**Your objective:**
Once you find a line containing the word "Review" in the entries below, copy it.

**Records for this exercise:**
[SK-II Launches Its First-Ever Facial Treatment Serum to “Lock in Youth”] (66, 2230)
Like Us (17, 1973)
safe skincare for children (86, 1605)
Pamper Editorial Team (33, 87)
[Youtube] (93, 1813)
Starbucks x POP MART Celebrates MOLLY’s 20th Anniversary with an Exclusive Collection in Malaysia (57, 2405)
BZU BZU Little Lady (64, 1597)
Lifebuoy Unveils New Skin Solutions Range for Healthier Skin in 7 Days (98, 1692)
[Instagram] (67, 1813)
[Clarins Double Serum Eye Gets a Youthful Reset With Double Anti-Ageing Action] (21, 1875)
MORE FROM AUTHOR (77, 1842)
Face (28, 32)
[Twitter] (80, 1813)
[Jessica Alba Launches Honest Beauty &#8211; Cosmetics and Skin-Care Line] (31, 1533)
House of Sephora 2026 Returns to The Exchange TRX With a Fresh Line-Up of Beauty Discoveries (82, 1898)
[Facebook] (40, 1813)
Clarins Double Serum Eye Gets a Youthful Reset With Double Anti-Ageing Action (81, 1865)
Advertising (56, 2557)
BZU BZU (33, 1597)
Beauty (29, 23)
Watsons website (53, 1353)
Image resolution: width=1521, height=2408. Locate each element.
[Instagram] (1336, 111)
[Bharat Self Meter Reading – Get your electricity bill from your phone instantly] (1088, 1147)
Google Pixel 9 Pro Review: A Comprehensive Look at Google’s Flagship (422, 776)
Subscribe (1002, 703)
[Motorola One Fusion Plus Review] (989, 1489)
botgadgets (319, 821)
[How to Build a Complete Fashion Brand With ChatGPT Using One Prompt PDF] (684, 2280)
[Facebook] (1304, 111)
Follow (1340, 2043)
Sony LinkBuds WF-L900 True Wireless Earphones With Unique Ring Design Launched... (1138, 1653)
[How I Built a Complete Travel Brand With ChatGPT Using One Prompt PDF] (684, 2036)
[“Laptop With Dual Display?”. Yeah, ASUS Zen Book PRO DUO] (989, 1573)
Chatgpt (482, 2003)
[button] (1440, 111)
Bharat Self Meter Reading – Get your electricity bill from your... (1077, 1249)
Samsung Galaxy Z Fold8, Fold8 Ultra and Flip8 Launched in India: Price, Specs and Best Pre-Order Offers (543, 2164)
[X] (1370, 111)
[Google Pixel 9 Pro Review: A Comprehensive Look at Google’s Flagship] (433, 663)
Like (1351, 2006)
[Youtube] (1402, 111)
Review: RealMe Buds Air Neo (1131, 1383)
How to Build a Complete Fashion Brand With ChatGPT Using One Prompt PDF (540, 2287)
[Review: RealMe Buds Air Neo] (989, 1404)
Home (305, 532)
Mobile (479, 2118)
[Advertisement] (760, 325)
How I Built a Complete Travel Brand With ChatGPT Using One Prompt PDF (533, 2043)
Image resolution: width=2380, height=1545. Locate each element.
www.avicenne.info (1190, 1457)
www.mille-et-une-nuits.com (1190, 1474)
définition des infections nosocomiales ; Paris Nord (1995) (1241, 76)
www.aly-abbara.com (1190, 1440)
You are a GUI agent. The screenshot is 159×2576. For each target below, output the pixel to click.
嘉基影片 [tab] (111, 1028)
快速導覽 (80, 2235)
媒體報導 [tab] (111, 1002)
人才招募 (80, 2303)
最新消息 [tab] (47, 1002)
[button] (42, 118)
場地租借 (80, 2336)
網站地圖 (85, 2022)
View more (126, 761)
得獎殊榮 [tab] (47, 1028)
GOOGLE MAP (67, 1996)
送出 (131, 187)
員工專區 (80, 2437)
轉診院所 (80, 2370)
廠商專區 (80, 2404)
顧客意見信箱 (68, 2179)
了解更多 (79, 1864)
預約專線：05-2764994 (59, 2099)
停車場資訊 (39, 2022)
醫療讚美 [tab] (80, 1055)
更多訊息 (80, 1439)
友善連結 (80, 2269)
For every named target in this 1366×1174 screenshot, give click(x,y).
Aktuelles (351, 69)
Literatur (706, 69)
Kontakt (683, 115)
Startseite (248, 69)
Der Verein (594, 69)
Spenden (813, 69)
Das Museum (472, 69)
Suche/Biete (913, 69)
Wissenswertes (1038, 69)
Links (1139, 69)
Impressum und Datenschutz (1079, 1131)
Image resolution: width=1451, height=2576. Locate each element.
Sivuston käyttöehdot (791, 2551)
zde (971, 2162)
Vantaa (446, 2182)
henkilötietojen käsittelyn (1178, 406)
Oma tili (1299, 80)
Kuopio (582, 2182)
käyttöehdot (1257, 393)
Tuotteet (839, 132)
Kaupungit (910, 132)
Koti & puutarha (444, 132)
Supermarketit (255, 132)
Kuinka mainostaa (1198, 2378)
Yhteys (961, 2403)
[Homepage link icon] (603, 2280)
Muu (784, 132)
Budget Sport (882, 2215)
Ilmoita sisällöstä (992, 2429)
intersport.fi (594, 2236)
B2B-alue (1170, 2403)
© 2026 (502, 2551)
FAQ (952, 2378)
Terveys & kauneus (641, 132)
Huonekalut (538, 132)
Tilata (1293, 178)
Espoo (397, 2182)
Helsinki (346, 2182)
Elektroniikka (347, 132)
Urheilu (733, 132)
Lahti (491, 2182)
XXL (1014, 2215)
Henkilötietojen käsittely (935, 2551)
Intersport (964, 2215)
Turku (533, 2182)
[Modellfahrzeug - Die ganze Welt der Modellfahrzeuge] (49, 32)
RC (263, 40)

**Finished task:**
Google Pixel 9 Pro Review: A Comprehensive Look at Google’s Flagship (422, 776)
[Motorola One Fusion Plus Review] (989, 1489)
[Google Pixel 9 Pro Review: A Comprehensive Look at Google’s Flagship] (433, 663)
Review: RealMe Buds Air Neo (1131, 1383)
[Review: RealMe Buds Air Neo] (989, 1404)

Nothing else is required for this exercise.